Un consortium dirigé par Marlan Space, basé aux Émirats arabes unis, et par la start-up franco-américaine Loft Orbital vient de s'engager à investir 1 milliard de dollars pour développer une constellation de satellites pilotée par l'IA, passant de 10 à 50 satellites. Le Royal Group d'Abu Dhabi finance cette expansion, et le premier satellite devrait atteindre son orbite d'ici octobre 2026.
L'annonce, faite au Sommet international de l'espace à Paris le 9 septembre, représente l'un des plus importants investissements individuels cette année dans les infrastructures commerciales d'observation de la Terre. Elle marque également un effort délibéré d'Abu Dhabi pour développer des capacités spatiales souveraines plutôt que d'acheter simplement des images auprès de fournisseurs occidentaux.
Ce que la constellation d'Altair fait réellement
La constellation élargie d'Altair ne se limitera pas à prendre de belles images de la Terre depuis l'orbite. Chaque satellite est équipé d'une intelligence artificielle conçue pour traiter les données optiques, hyperspectrales, thermiques, infrarouges et radar avant même qu'elles n'atteignent une station au sol.
Les satellites d'observation de la Terre traditionnels collectent des données brutes, les transmettent au sol et laissent les systèmes terrestres effectuer l'analyse approfondie. L'architecture d'Altair réduit ce délai à quelques secondes, en envoyant des alertes depuis l'orbite en quasi-temps réel.
Les clients cibles de la constellation se trouvent principalement en Europe et aux Émirats arabes unis.
Le pari de la fabrication spatiale d'Abu Dhabi
Les satellites eux-mêmes seront construits par Orbitworks, une joint venture entre Marlan Space et Loft Orbital. L'usine de fabrication est située à Abu Dhabi et couvre 5 000 mètres carrés, avec une capacité de production allant jusqu'à 50 satellites par an. Chaque engin spatial peut peser jusqu'à 500 kg.
La chaîne d'approvisionnement s'appuie fortement sur des fabricants européens de composants.
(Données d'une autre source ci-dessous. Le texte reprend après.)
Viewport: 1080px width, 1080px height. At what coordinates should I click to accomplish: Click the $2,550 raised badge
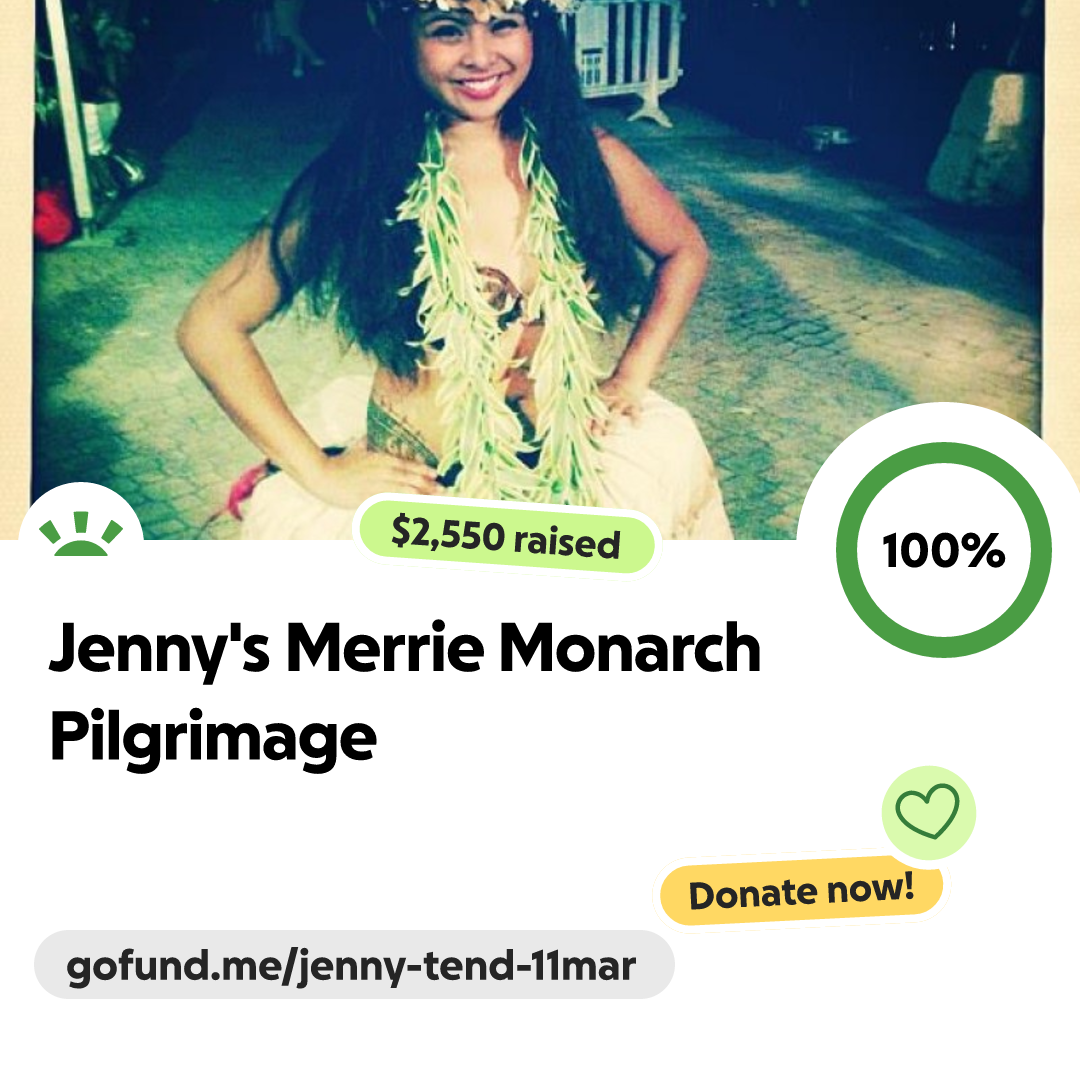(x=506, y=537)
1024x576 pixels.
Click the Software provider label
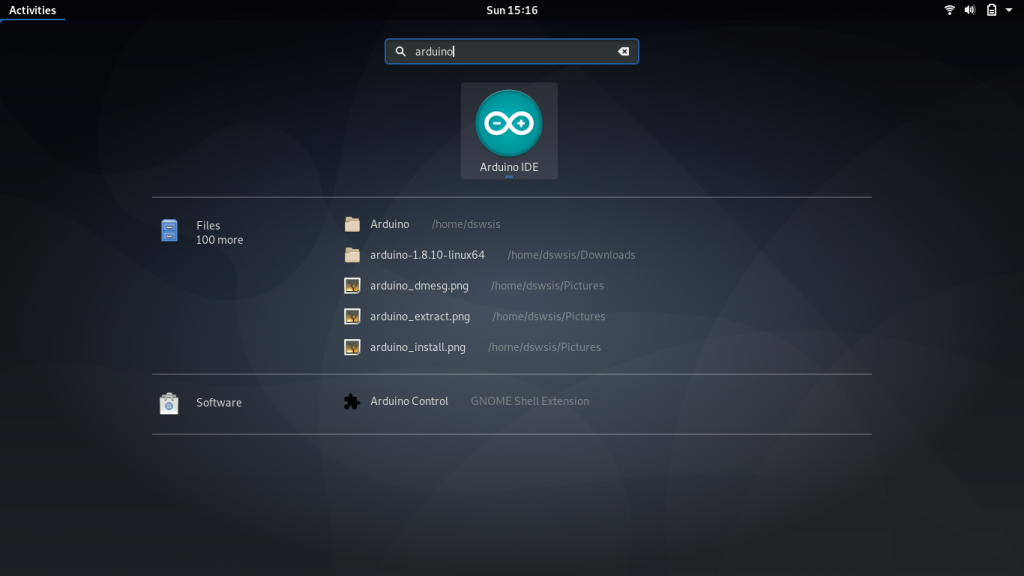(219, 403)
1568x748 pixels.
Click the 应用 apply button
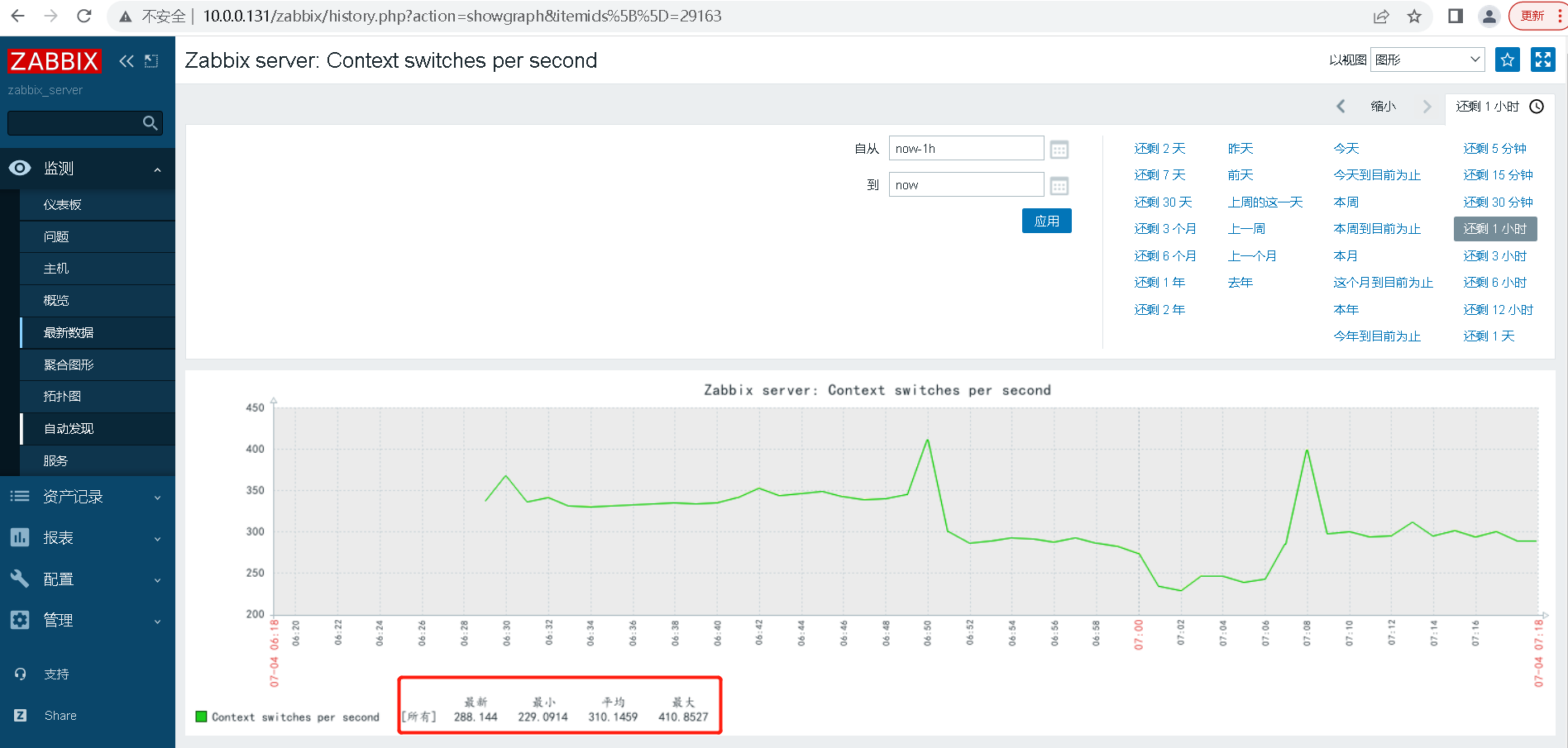point(1047,221)
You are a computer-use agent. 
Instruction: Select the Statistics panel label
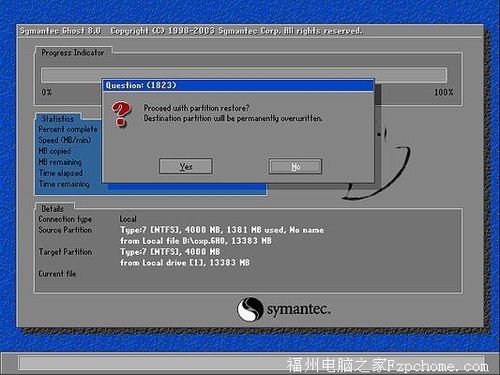click(57, 119)
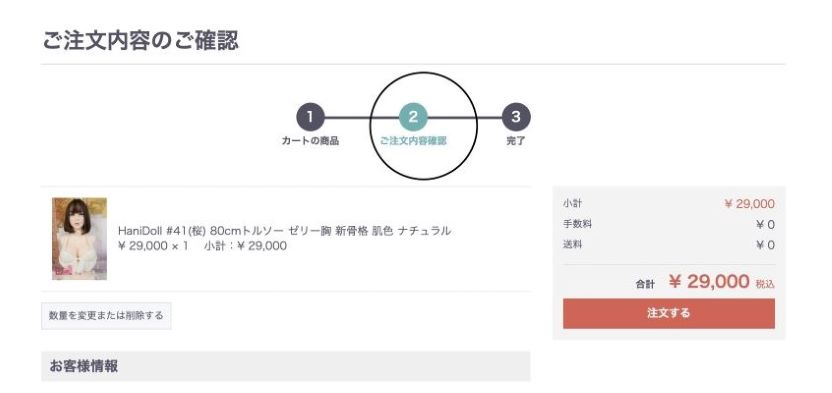Image resolution: width=832 pixels, height=393 pixels.
Task: Click the HaniDoll #41 product name
Action: [284, 231]
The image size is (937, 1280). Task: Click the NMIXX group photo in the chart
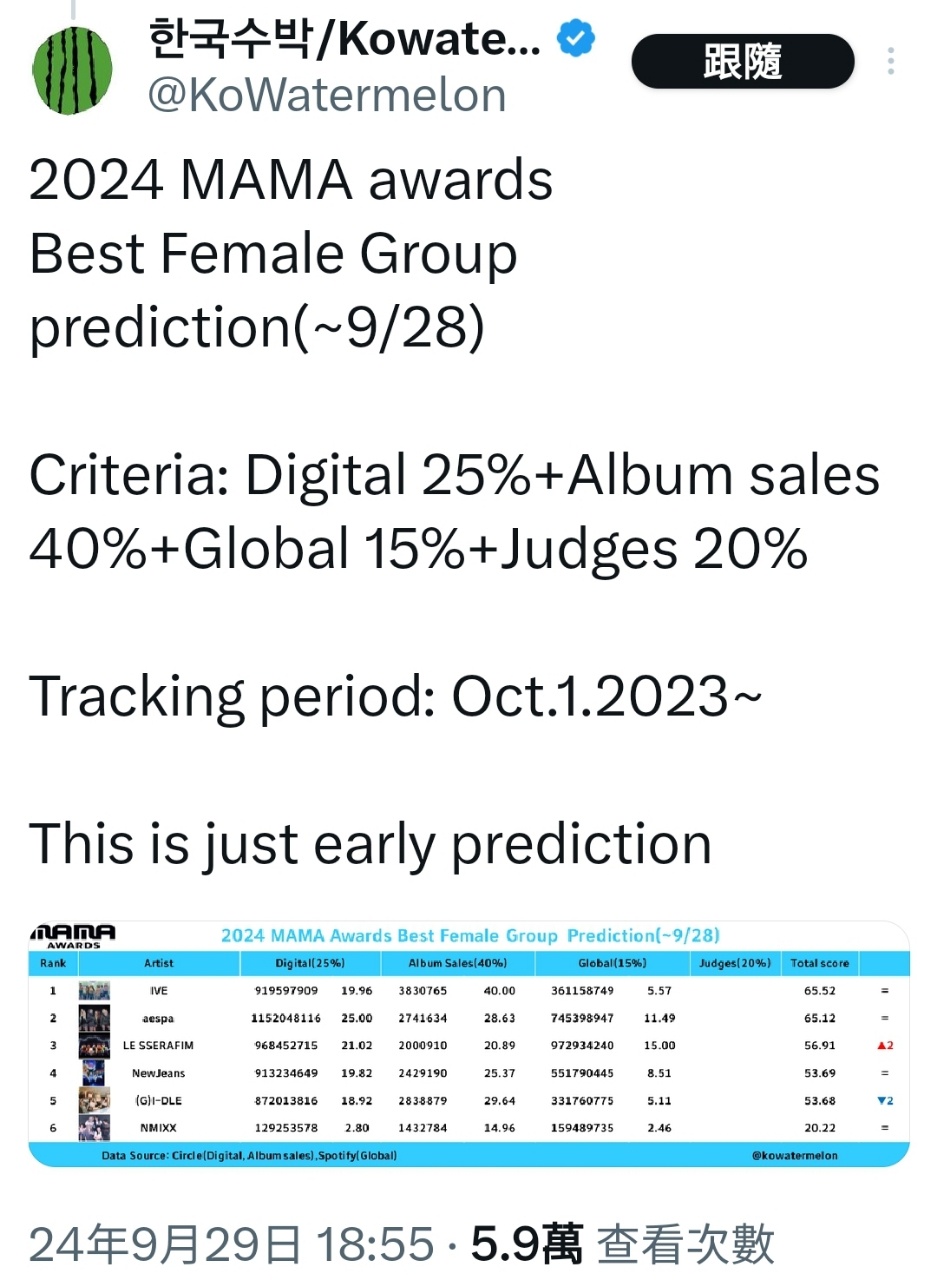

Loft Orbital, dont le siège est situé entre San Francisco et Toulouse, a bâti sa réputation en rendant les missions satellites plus modulaires et accessibles, en proposant un modèle « satellite-as-a-service » permettant aux clients d'envoyer leurs charges utiles sans avoir à construire leur propre vaisseau spatial.
Le consortium a également signé un contrat avec le CNES, l'agence spatiale française, pour des services liés à la constellation Altair.
Les ambitions spatiales plus larges des ÉAU
L'International Holding Company, l'un des conglomérats les plus puissants d'Abu Dhabi, prévoit d'acquérir une participation de 80 % dans Marlan Holding. Cette opération permettrait d'injecter des capitaux supplémentaires dans les projets spatiaux de la société mère et de relier plus étroitement l'infrastructure satellitaire à la stratégie plus large de diversification économique des Émirats arabes unis.
Les ÉAU ont construit méthodiquement leur réputation spatiale au cours de la dernière décennie. La mission Hope vers Mars en 2021 a fait du pays le cinquième à atteindre l'orbite de Mars.
La cible de lancement d'octobre 2026 pour le premier satellite Altair constituera le test le plus immédiat de l'exécution. Les revendications concernant l'IA embarquée seront également soumises à un examen une fois la constellation opérationnelle, lorsque les clients compareront la latence des alertes et la qualité des données d'Altair à celles de concurrents comme Planet Labs, Maxar ou Airbus Defence and Space.